━━━ INFORMATION SHOWN ━━━

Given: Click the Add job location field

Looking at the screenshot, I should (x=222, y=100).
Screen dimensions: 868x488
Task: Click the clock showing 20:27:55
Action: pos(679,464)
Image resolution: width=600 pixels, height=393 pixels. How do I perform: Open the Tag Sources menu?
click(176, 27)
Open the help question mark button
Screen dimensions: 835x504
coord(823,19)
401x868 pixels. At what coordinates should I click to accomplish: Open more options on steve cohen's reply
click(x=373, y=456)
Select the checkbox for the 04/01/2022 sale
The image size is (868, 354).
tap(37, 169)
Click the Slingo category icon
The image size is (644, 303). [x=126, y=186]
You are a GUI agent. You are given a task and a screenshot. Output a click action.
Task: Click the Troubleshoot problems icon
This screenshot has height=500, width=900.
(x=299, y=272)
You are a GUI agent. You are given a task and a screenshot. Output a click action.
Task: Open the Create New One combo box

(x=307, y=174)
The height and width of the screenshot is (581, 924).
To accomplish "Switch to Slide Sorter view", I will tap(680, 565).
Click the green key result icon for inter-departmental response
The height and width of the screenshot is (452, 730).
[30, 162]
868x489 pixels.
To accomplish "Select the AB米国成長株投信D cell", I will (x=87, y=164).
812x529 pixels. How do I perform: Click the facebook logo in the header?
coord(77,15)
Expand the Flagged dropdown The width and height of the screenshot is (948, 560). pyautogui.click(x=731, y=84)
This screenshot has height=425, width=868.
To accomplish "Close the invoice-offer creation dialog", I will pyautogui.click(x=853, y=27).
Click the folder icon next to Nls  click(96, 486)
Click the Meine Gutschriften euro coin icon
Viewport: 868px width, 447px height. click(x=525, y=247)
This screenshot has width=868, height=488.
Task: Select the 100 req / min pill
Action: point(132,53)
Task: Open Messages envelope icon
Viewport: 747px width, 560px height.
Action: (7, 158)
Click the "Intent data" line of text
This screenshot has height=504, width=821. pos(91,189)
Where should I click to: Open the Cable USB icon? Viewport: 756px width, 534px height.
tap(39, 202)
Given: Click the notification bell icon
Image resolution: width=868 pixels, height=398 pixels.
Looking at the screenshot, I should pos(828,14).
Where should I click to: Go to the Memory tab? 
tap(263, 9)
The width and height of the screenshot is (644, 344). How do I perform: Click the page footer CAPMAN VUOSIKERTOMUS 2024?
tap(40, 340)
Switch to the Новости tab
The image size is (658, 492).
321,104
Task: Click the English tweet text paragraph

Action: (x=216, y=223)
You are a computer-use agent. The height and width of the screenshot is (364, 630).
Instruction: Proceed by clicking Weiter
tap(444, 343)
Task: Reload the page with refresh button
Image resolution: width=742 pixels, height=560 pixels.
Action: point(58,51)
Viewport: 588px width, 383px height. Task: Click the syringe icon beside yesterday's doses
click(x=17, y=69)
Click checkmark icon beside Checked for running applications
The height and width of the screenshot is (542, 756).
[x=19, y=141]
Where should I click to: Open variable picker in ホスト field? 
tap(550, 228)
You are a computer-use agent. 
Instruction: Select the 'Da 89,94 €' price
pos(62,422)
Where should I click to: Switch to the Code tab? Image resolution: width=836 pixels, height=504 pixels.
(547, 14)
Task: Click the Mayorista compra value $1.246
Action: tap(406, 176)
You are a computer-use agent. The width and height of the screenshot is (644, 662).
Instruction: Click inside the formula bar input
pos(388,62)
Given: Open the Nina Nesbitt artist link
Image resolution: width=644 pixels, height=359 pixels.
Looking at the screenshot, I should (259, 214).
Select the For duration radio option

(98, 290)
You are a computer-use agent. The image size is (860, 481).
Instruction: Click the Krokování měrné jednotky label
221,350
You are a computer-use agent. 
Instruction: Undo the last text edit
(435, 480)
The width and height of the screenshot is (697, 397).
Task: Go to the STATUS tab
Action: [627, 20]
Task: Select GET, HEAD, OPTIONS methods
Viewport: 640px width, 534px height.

━━━

• [GOAL OF THE EXERCISE]
Output consists of exactly the lines from the one containing "Instruction: Click the" to the end of the records above, retyped without change and with nothing extra.

• [RESULT]
Instruction: Click the Krokování měrné jednotky label
221,350
You are a computer-use agent. 
Instruction: Undo the last text edit
(435, 480)
The width and height of the screenshot is (697, 397).
Task: Go to the STATUS tab
Action: [627, 20]
Task: Select GET, HEAD, OPTIONS methods
Viewport: 640px width, 534px height.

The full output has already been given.